O público brasileiro já pode conferir nos cinemas os mistérios de Dia D, a nova aposta de ficção científica dirigida por Steven Spielberg. O longa-metragem acompanha a jornada de um hacker talentoso e uma repórter que unem forças para expor uma verdade impactante: a humanidade mantém contato com vida alienígena há quase 80 anos. Apesar do forte apelo visual projetado para as telonas, parte do público prefere aguardar o lançamento doméstico, que já possui um cronograma previsível baseado no histórico da distribuidora.
A produção chega aos cinemas cercada de expectativas comerciais e boa recepção crítica, registrando 83% de aprovação no agregador Rotten Tomatoes. Analistas do setor indicam que o filme deve estrear com uma bilheteria entre 35 e 50 milhões de dólares nos Estados Unidos. A expectativa é de que a arrecadação global ultrapasse a marca dos 300 milhões de dólares, garantindo a lucratividade da obra e a manutenção das janelas tradicionais de exibição antes da chegada ao formato digital.

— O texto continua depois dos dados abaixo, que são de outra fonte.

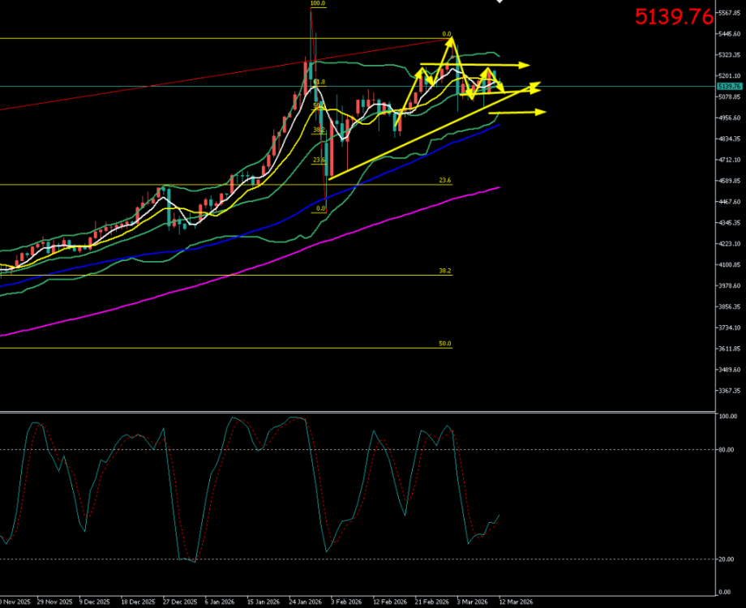Viewport: 746px width, 608px height.
Task: Click the 100.00 level on stochastic scale
Action: pos(727,417)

Como os direitos de distribuição pertencem à Universal Pictures, a exclusividade total dos cinemas deve durar entre 30 e 45 dias. Com isso, a previsão é que Dia D chegue primeiro para compra e aluguel digital em plataformas como Apple TV e Claro Video entre o final de julho e o início de agosto. Essa primeira transição depende diretamente do ritmo de faturamento nas bilheterias durante as próximas semanas.
Já para quem prefere assistir ao filme diretamente por meio de um serviço de streaming por assinatura, o tempo de espera será um pouco maior. O padrão adotado pela Universal prevê uma janela que varia de 90 a 120 dias após a estreia cinematográfica. Seguindo essa linha, o público que deseja ver o longa sem custo adicional na assinatura terá que aguardar até meados de setembro ou o início de outubro.
Embora o destino de Dia D nos Estados Unidos seja a plataforma Peacock, o cenário para o mercado brasileiro aponta para outra direção. Recentemente, grandes lançamentos da Universal no Brasil migraram diretamente para o catálogo do Amazon Prime Video. Por conta desse histórico de parcerias e contratos vigentes na região, o serviço da Amazon surge como o destino mais provável para receber a produção em solo nacional.